RECORDS SUPPLIED Start Marker

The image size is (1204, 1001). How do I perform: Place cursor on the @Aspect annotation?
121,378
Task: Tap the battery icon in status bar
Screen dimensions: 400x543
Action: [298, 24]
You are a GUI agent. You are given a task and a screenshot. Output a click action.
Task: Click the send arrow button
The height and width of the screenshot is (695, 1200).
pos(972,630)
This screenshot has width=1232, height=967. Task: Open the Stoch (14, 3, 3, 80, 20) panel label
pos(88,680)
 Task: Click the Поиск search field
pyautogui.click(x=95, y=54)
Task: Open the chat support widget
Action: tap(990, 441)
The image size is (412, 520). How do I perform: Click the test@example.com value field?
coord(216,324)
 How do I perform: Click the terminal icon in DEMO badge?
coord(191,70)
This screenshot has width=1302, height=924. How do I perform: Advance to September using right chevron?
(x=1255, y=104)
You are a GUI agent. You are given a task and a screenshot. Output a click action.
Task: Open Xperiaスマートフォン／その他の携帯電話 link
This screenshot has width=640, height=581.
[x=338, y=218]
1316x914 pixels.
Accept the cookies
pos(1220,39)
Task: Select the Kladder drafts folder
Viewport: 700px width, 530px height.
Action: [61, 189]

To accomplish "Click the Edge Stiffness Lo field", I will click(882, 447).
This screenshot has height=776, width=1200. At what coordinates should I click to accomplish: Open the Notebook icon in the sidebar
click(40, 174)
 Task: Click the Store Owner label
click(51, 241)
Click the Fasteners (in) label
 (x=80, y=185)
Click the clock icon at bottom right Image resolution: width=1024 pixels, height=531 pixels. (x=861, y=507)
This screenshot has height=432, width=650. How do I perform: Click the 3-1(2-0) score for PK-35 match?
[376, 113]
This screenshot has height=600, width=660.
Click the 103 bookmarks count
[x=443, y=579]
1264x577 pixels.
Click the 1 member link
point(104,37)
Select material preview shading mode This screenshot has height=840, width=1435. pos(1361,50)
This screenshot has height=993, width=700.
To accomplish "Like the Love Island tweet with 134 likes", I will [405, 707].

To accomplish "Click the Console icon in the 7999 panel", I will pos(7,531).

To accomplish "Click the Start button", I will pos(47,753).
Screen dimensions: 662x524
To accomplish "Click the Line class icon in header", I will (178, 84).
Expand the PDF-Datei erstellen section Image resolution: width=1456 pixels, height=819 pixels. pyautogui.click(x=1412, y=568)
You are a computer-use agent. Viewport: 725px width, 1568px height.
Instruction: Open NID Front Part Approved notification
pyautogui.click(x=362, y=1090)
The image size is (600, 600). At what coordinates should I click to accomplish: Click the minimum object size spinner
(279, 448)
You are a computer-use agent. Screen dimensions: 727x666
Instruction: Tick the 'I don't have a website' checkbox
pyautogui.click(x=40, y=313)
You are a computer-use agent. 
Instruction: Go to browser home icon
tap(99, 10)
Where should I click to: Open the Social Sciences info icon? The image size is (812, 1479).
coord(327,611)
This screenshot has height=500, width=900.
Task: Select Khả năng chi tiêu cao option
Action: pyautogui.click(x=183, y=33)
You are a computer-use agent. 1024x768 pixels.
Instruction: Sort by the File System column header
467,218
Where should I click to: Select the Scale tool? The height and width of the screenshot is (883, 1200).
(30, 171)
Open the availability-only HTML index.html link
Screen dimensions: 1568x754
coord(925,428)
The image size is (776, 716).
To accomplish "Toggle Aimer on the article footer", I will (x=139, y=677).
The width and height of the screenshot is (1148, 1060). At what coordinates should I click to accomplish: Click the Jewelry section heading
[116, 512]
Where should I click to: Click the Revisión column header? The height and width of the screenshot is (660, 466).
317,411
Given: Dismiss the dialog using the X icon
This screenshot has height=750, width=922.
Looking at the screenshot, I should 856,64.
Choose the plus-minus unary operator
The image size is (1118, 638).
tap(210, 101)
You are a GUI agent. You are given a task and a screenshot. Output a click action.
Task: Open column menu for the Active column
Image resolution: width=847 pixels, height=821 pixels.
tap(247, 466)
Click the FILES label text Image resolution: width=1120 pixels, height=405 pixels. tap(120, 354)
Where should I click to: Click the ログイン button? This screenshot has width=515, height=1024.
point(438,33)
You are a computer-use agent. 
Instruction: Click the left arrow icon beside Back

RECORDS SUPPLIED End Marker

**WHAT THE TASK REQUIRES:** Please give back exactly the lines of the listing above that run from the one containing "This screenshot has height=600, width=660." through the one containing "This screenshot has height=993, width=700.", and only those.

**RESULT OF THIS EXERCISE:**
This screenshot has height=600, width=660.
Click the 103 bookmarks count
[x=443, y=579]
1264x577 pixels.
Click the 1 member link
point(104,37)
Select material preview shading mode This screenshot has height=840, width=1435. pos(1361,50)
This screenshot has height=993, width=700.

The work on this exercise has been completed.